▶ [Work item] Using the data below, work out how many lines contain the word "computer", then state that number without comment.

Stored data entries:
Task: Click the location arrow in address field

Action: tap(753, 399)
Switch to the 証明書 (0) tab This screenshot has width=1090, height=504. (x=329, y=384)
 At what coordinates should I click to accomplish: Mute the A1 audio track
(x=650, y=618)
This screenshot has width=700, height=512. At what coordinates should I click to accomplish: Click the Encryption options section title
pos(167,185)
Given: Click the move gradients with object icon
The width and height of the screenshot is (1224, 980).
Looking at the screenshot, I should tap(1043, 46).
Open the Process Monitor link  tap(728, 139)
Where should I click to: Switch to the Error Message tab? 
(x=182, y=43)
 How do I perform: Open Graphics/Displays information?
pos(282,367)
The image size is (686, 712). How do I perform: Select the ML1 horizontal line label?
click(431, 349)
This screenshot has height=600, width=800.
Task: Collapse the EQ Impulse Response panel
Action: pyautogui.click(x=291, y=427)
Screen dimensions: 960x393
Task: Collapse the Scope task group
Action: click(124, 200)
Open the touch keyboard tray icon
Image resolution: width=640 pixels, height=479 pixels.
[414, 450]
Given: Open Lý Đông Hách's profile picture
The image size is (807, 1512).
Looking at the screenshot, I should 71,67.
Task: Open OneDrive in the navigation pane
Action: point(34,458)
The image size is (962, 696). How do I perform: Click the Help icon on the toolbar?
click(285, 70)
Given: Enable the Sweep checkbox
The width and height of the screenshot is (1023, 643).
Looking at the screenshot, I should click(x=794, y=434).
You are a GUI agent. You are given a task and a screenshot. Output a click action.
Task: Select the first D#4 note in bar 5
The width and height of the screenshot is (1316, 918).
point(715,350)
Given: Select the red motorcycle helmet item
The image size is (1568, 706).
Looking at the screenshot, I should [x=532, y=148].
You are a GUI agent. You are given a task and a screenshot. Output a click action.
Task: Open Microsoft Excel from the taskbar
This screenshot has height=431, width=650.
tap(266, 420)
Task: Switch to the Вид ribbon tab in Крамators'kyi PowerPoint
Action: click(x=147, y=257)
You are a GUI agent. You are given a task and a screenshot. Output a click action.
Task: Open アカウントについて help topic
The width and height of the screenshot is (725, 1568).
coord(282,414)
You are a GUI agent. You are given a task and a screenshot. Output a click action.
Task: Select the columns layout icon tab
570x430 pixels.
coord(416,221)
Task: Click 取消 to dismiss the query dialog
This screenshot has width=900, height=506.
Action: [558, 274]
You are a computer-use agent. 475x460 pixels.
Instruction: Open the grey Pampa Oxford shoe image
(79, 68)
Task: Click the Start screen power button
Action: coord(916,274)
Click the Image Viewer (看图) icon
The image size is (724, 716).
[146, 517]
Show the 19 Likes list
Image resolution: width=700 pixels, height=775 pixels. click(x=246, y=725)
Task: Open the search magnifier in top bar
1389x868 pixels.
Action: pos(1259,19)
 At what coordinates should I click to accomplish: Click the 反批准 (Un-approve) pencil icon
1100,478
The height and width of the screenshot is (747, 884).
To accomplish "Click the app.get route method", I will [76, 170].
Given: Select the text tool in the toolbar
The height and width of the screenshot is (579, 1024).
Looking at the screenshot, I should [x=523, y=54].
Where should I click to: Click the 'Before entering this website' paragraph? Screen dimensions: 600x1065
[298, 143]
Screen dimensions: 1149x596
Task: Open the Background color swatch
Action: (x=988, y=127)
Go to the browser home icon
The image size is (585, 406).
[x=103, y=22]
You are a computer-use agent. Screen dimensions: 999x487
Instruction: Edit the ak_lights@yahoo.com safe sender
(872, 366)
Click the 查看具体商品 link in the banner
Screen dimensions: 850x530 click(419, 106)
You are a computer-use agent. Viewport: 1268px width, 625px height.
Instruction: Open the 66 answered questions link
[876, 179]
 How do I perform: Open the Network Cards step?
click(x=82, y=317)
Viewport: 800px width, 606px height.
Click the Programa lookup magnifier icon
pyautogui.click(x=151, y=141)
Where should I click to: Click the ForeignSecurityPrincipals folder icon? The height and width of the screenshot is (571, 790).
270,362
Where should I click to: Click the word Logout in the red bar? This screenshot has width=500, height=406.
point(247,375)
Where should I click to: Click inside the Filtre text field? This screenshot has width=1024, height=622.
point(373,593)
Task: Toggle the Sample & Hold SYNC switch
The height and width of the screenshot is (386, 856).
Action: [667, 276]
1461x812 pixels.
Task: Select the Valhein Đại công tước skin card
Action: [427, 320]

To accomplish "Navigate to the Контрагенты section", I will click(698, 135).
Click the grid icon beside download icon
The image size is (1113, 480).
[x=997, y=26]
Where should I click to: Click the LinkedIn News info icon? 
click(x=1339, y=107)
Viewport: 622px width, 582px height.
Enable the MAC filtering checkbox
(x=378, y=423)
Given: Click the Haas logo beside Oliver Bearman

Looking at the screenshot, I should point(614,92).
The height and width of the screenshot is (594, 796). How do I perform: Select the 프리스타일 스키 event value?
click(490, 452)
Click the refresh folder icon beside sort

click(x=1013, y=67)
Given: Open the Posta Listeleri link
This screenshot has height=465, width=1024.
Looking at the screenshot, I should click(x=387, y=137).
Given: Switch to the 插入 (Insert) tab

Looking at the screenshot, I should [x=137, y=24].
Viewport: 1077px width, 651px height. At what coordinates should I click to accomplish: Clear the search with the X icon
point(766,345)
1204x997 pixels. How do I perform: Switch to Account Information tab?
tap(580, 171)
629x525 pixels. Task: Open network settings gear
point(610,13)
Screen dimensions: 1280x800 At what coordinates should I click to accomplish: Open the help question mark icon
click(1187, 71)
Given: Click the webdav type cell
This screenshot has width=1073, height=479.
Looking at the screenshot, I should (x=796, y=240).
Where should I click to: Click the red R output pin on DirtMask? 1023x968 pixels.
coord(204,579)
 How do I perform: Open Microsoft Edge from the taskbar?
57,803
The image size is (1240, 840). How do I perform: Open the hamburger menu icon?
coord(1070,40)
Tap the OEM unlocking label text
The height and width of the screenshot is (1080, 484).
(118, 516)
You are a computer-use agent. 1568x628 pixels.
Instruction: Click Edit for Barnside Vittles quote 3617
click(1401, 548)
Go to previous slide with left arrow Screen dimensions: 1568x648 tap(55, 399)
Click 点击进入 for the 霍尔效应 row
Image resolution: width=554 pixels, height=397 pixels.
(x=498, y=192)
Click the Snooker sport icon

▶ [Response] 4